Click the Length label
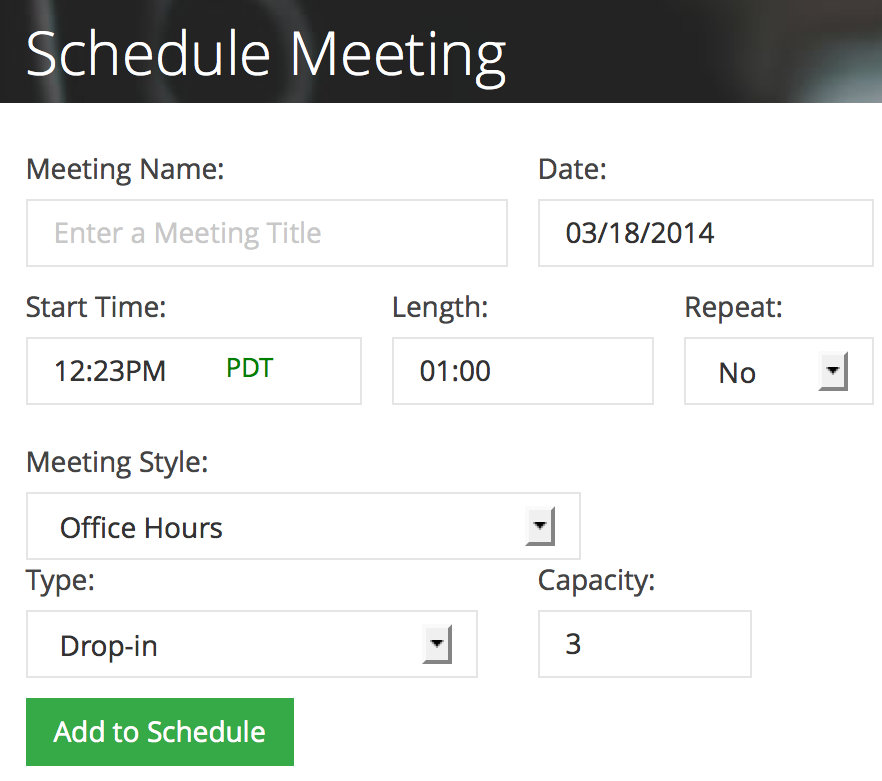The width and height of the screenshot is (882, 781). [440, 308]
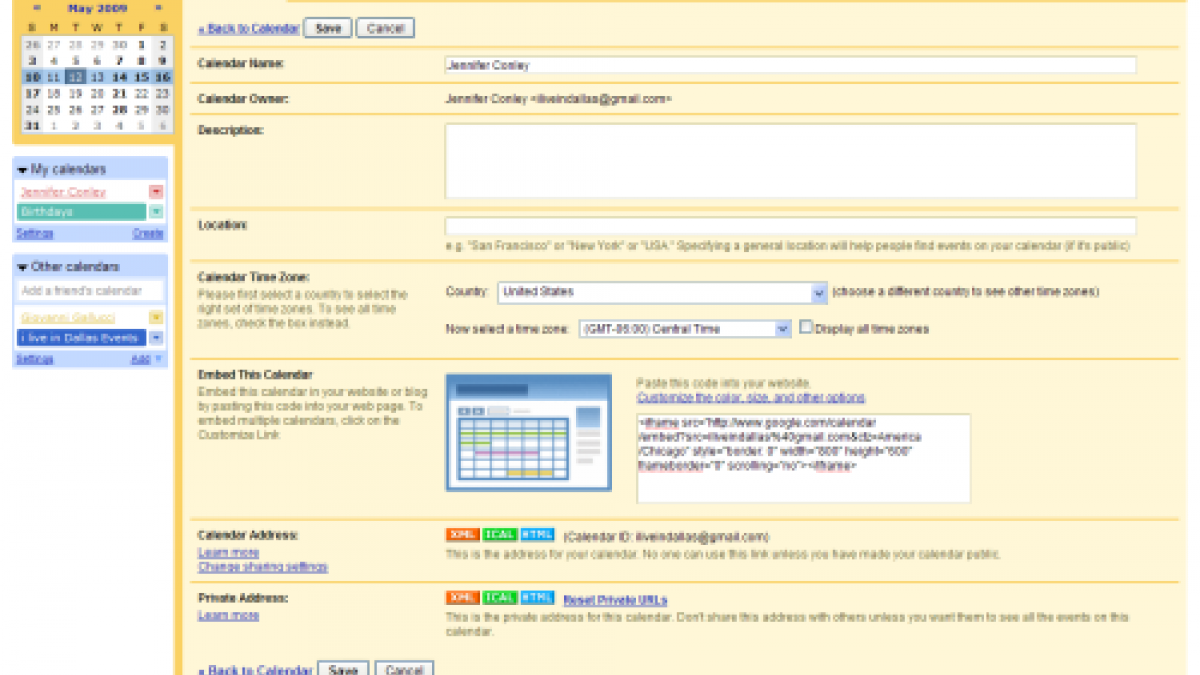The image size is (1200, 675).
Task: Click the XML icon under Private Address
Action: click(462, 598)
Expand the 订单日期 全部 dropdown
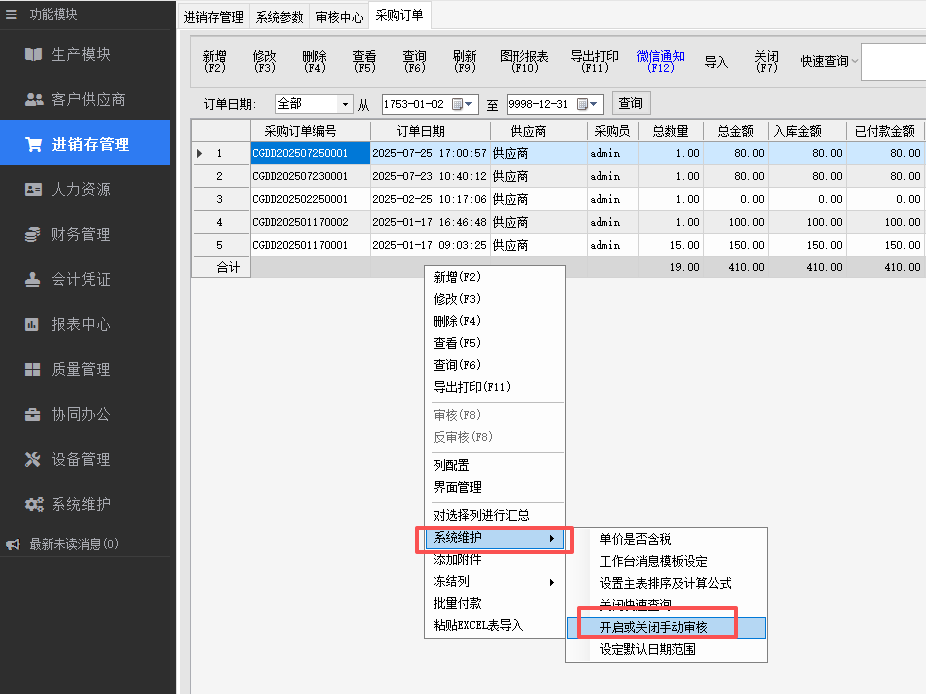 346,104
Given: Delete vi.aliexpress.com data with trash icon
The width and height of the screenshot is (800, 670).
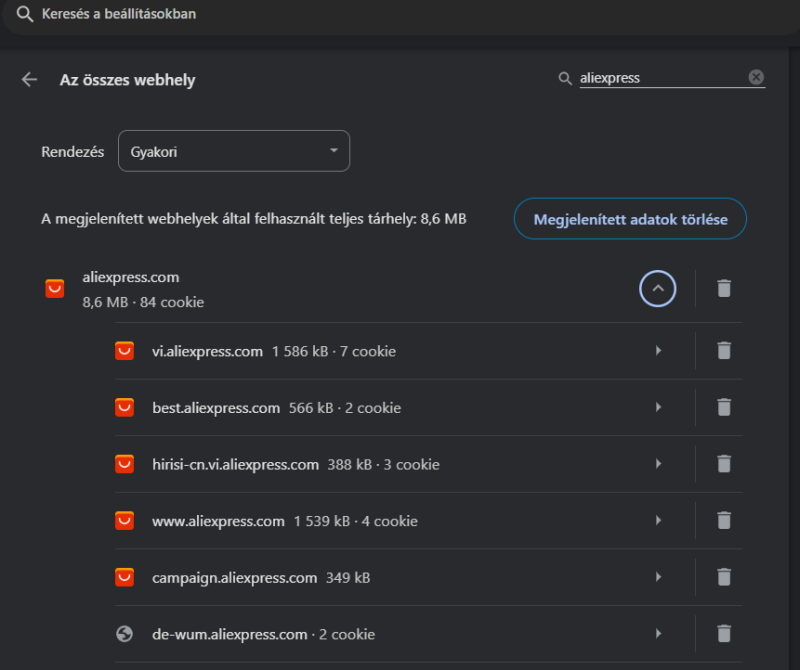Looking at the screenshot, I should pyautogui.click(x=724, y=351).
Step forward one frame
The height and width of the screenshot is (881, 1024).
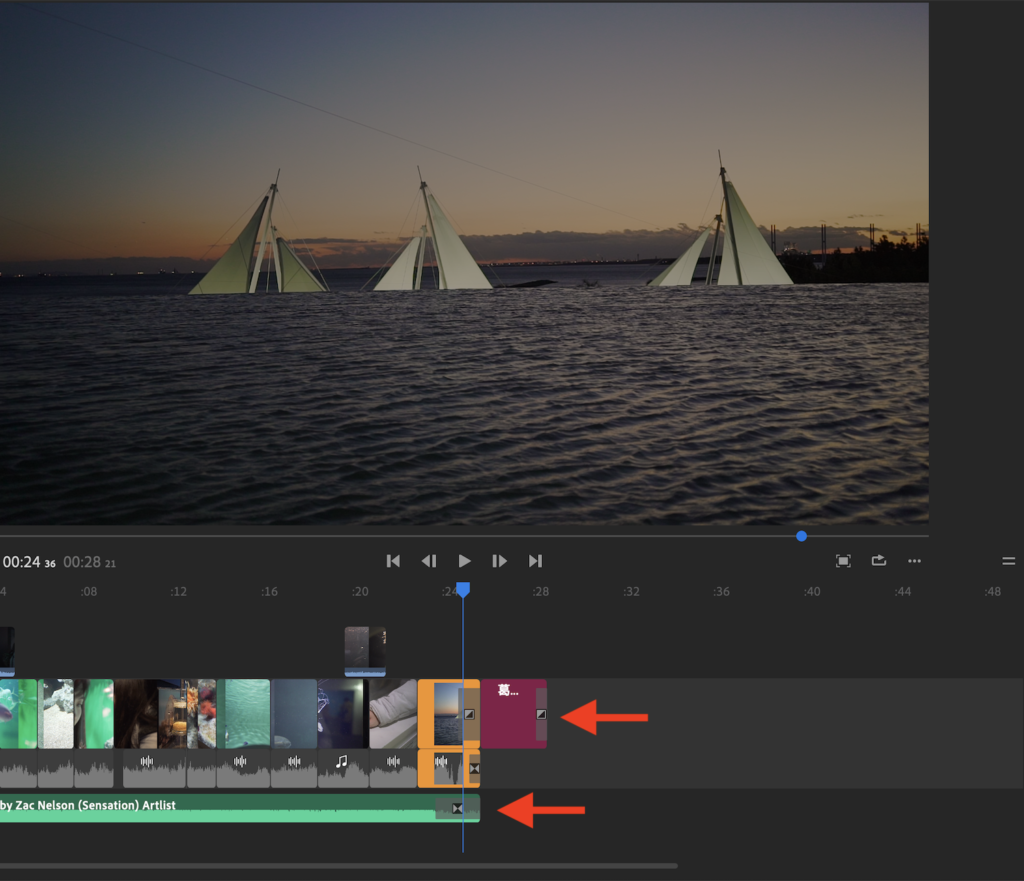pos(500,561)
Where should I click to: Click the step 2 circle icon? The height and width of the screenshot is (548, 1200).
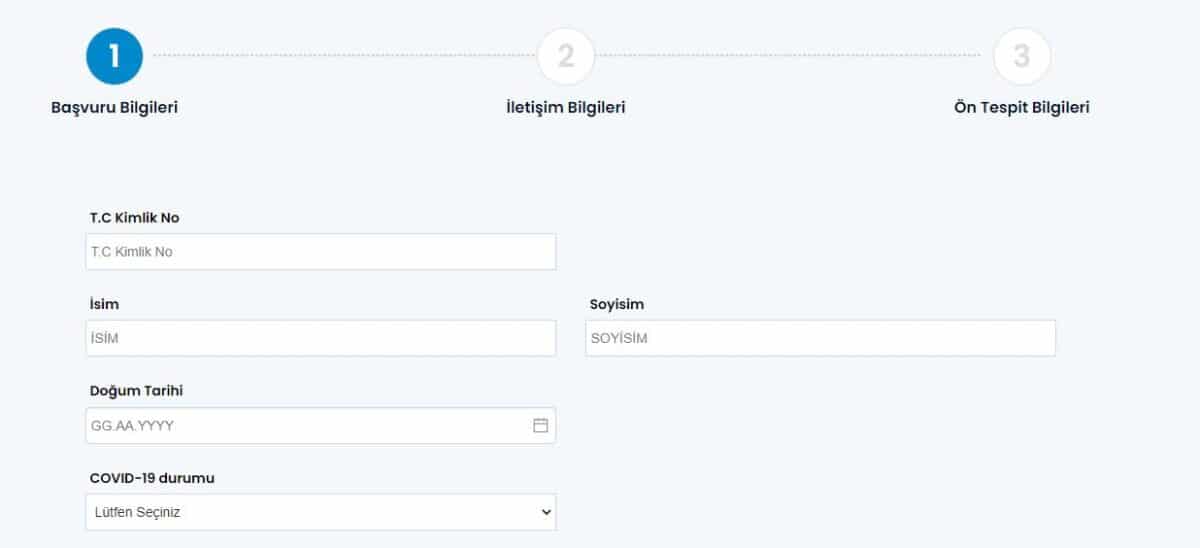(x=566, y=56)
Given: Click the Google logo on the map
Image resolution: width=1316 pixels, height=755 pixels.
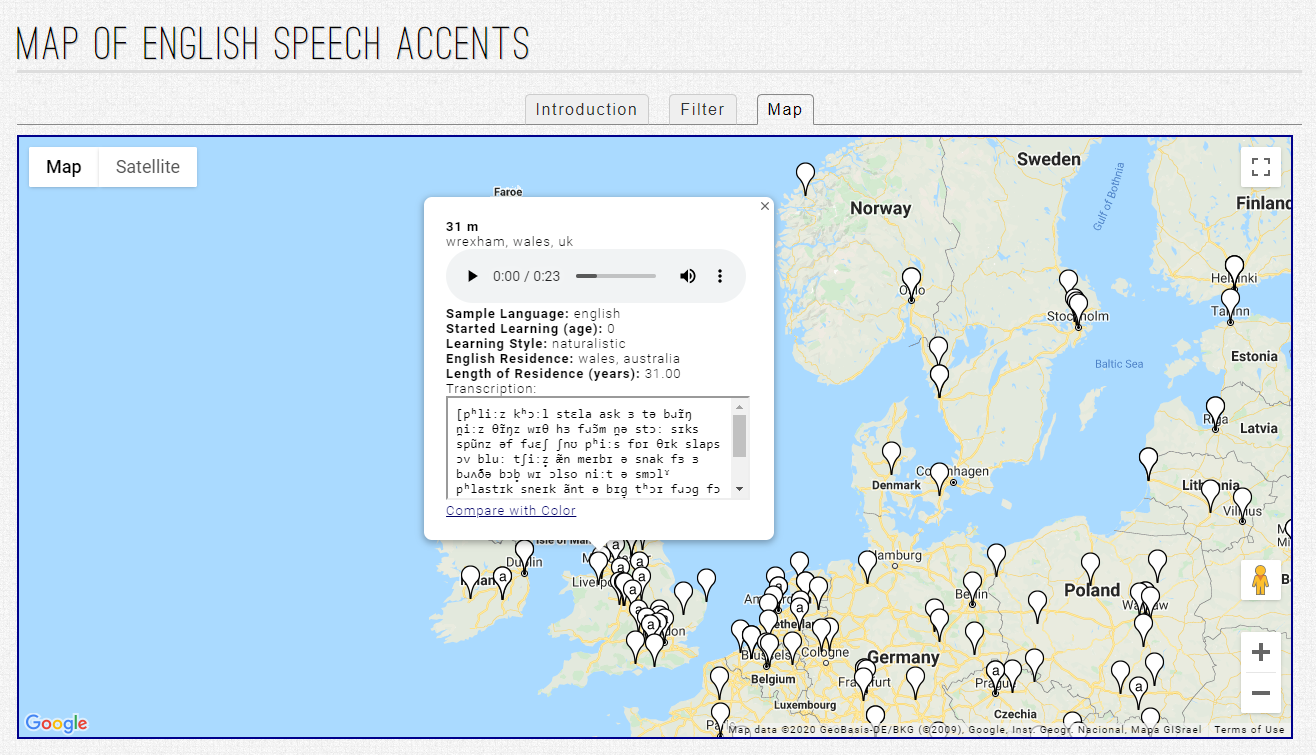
━━━━━━━━━━━━━━━━━━━━━━━━━━━━━━
■ WHAT THE TASK ASKS ■
The whole listing should be restated word for word, with no pictures.

■ SOLVED PROBLEM ■
Click the Length label
The width and height of the screenshot is (882, 781). [440, 308]
The image size is (1200, 675).
Task: Click the XML icon under Private Address
Action: click(462, 598)
Expand the 订单日期 全部 dropdown
 346,104
Given: Delete vi.aliexpress.com data with trash icon
The width and height of the screenshot is (800, 670).
Looking at the screenshot, I should pyautogui.click(x=724, y=351).
Step forward one frame
The height and width of the screenshot is (881, 1024).
pos(500,561)
Where should I click to: Click the step 2 circle icon? The height and width of the screenshot is (548, 1200).
(x=566, y=56)
Given: Click the Google logo on the map
Image resolution: width=1316 pixels, height=755 pixels.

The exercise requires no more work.